Stored data entries
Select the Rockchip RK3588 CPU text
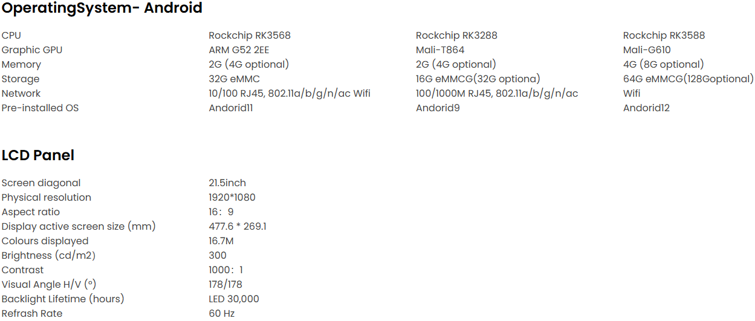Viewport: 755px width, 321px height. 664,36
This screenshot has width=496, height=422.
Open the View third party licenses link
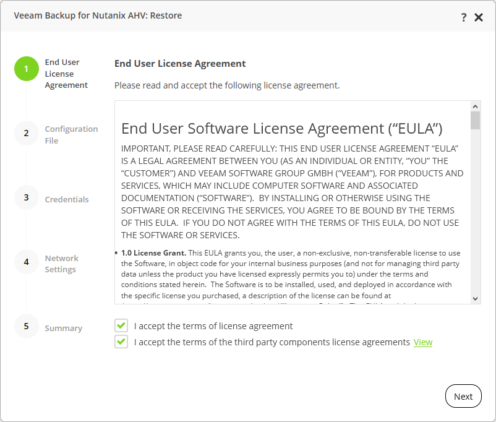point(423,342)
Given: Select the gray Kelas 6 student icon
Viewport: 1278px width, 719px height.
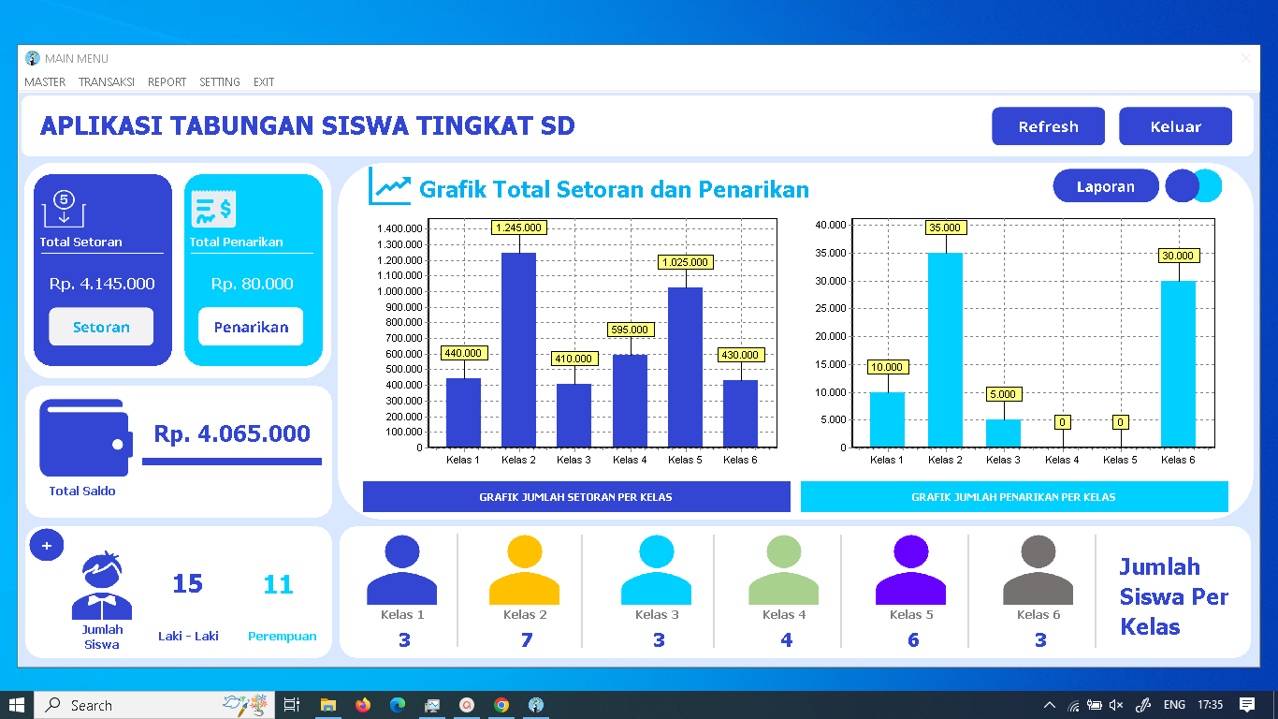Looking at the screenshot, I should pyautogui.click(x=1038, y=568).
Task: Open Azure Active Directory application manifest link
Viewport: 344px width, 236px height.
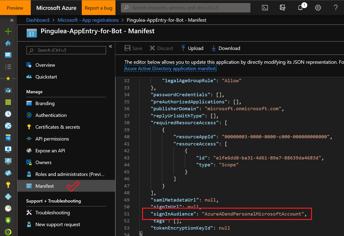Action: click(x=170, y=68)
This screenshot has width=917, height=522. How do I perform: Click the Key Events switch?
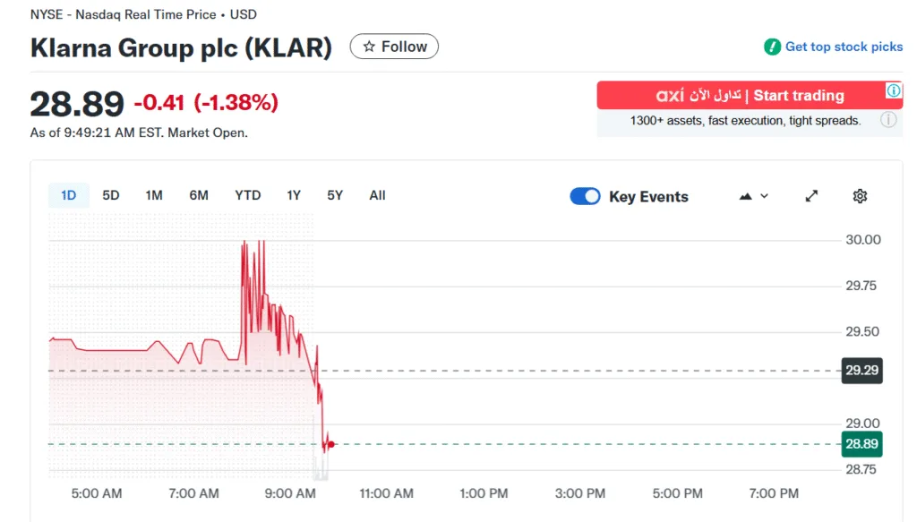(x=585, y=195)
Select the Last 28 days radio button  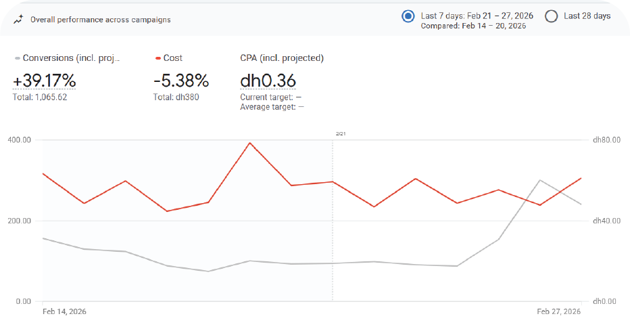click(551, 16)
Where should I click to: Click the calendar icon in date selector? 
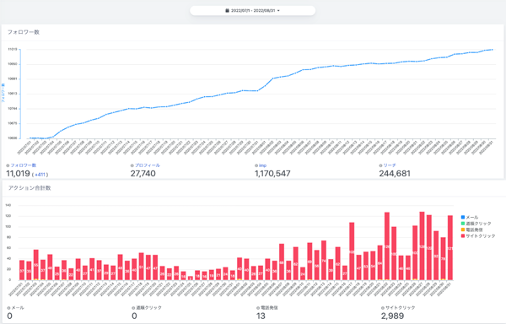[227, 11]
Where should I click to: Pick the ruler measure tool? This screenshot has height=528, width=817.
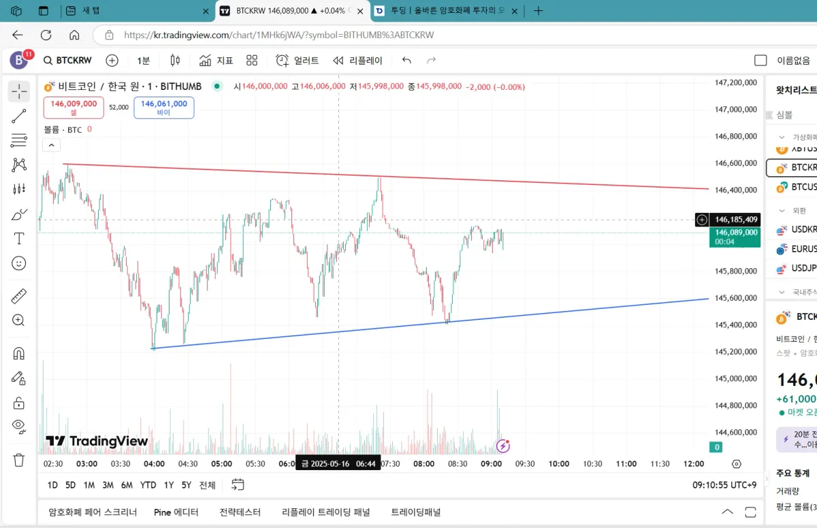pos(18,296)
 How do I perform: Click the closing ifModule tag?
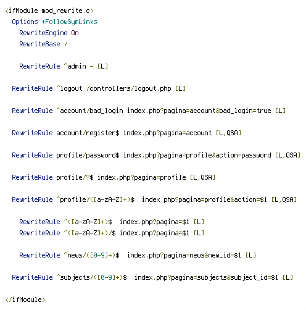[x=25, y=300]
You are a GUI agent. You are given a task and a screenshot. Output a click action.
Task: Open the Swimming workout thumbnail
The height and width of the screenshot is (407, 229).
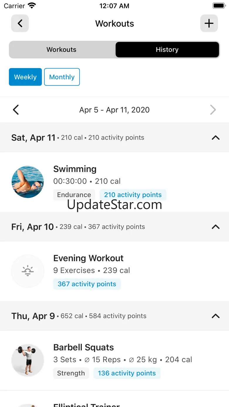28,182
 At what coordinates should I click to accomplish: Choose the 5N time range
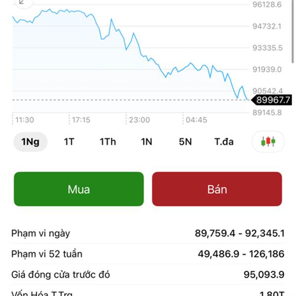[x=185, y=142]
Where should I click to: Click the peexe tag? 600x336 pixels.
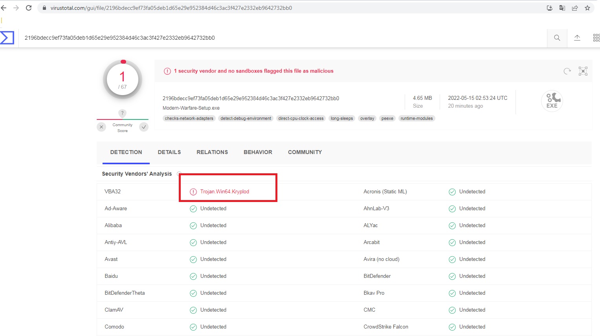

Exercise – Reproduce nothing but the lines from the line containing "Where should I click to: Pick" through the last line of the data above, exactly as written and without pictures.

Solution to this problem –
Where should I click to: Pick the ruler measure tool? This screenshot has height=528, width=817.
pos(18,296)
 How do I perform: Click the closing ifModule tag?
[x=25, y=300]
You are a GUI agent. You are given a task and a screenshot. Output a click action.
Task: Open the Swimming workout thumbnail
The height and width of the screenshot is (407, 229).
28,182
 At what coordinates should I click to accomplish: Choose the 5N time range
[x=185, y=142]
Where should I click to: Click the peexe tag? 600x336 pixels.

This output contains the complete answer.